Managing certificates is essential for secure communication between Black Duck SCA and its clients. This guide outlines the steps needed to generate and manage required certificates efficiently.

Before You Begin

  • Ensure you have OpenSSL installed on your system

  • Have administrator access to your Black Duck SCA instance

  • Know your organization's certificate requirements

Generate a Certificate in Three Simple Steps

  1. Create Your Certificate Files

    Run this single command to generate both your private key and certificate signing request:

    openssl req -new -newkey rsa:2048 -nodes -keyout privateKey.key -out certificateSigningRequest.csr

    You'll be prompted to enter information for your certificate. Complete each field as requested.

  2. Get Your Certificate Signed

    Choose one option:

    • Option A: Self-signed certificate (for testing environments)

      openssl x509 -req -days 365 -in certificateSigningRequest.csr -signkey privateKey.key -out certificate.crt

    • Option B: CA-signed certificate (recommended for production) Submit your CSR file to your Certificate Authority and follow their process.

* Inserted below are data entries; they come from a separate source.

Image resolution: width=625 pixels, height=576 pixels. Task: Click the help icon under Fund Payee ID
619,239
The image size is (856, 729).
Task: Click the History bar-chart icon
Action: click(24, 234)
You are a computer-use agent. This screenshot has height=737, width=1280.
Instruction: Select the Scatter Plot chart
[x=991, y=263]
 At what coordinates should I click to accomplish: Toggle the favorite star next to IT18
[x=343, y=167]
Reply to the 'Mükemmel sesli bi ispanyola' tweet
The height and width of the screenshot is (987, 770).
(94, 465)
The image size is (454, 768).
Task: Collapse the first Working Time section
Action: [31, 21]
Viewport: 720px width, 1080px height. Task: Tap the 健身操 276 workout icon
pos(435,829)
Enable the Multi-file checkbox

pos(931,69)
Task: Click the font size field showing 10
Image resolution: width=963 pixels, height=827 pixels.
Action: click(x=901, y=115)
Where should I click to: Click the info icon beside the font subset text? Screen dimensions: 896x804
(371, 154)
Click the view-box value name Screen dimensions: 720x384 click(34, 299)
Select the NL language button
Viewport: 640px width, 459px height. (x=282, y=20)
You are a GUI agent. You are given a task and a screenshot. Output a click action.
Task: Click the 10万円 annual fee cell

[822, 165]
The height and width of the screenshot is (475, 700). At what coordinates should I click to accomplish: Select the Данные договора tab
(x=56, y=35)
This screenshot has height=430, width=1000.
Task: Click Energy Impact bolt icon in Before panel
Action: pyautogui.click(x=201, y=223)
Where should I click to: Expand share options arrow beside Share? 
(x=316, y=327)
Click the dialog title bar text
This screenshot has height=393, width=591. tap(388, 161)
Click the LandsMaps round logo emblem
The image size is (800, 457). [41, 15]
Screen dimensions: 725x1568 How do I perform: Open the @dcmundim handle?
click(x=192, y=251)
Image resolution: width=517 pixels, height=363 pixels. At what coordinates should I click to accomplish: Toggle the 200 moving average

  3. Install Your Certificate

    1. Place your certificate files in the appropriate directory

    2. Update your Black Duck SCA configuration to reference these files:

      # Example configuration entry
hub.webserver.certificate.path=/path/to/certificate.crt
hub.webserver.privatekey.path=/path/to/privateKey.key

Verification

Test your certificate installation with:

curl -v https://your-blackduck-server.com/api/current-version

You should see your certificate details and a successful connection.